» RECORDS SHOWN
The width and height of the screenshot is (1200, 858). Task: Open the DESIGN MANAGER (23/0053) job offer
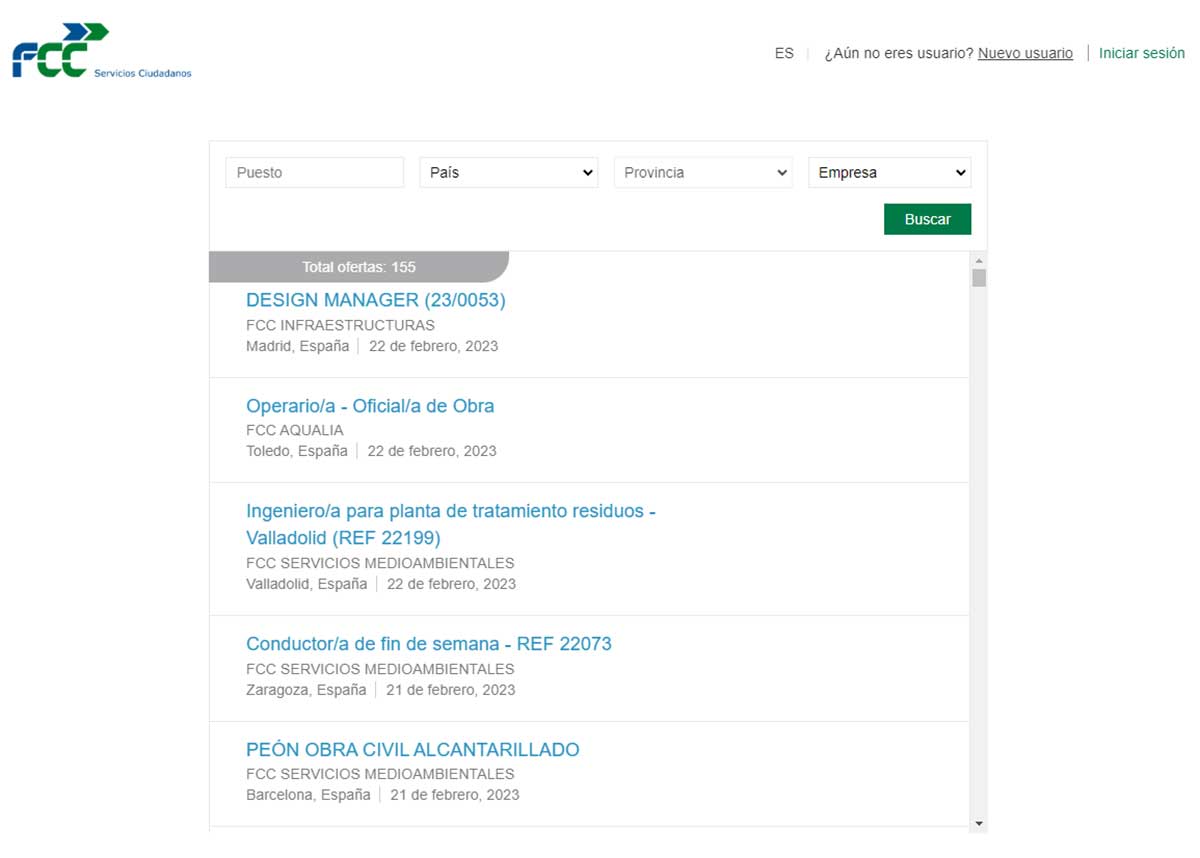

...

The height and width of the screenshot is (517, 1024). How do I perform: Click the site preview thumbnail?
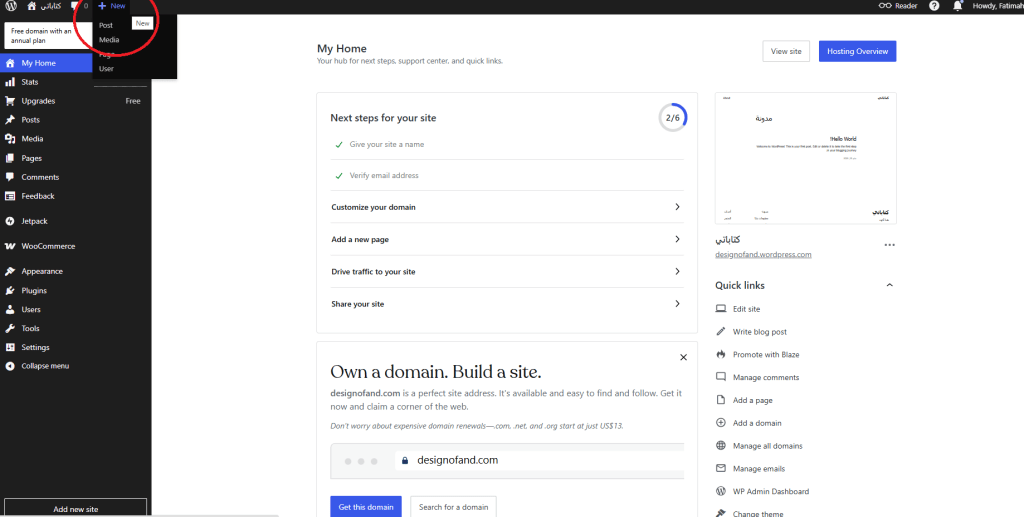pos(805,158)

* * *

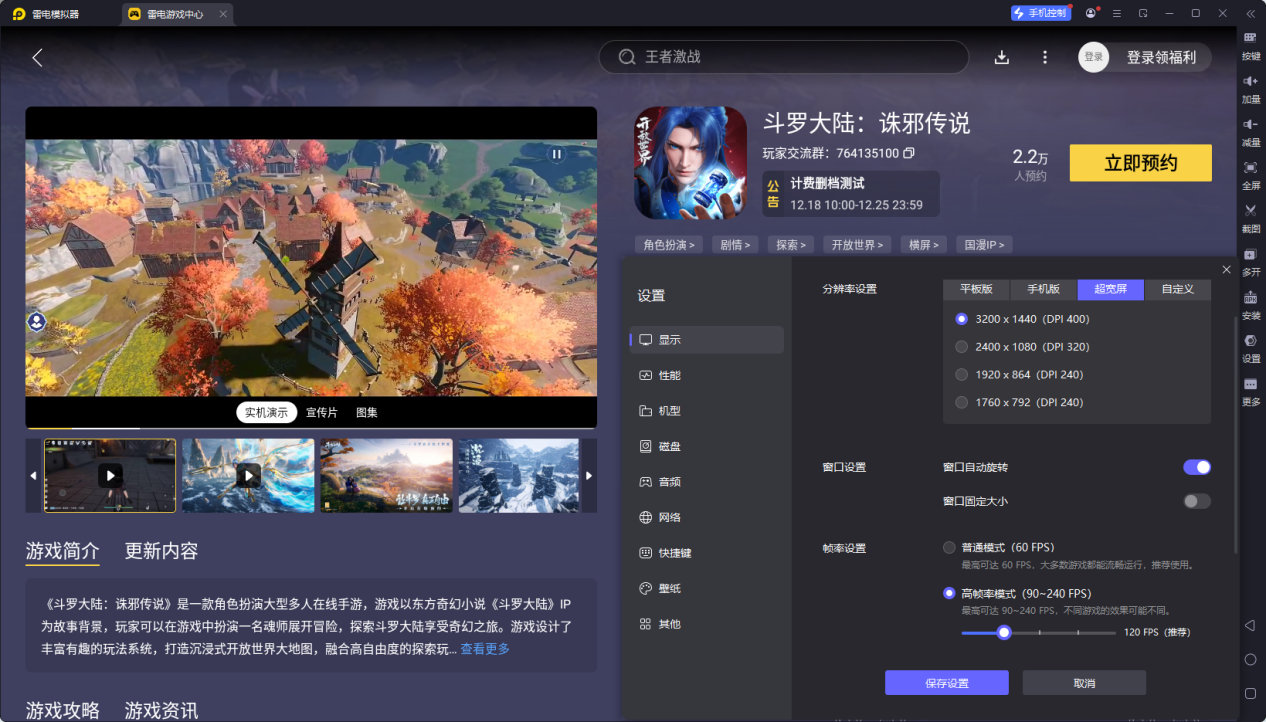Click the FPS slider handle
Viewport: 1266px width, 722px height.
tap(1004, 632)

» TASK BRIEF
Can you copy out again everything from the line containing "The height and" down to the line containing "pos(805,158)", both of those lines included, leaving out the pictures?

» FINISHED TASK
The height and width of the screenshot is (517, 1024). How do I perform: Click the site preview thumbnail?
pos(805,158)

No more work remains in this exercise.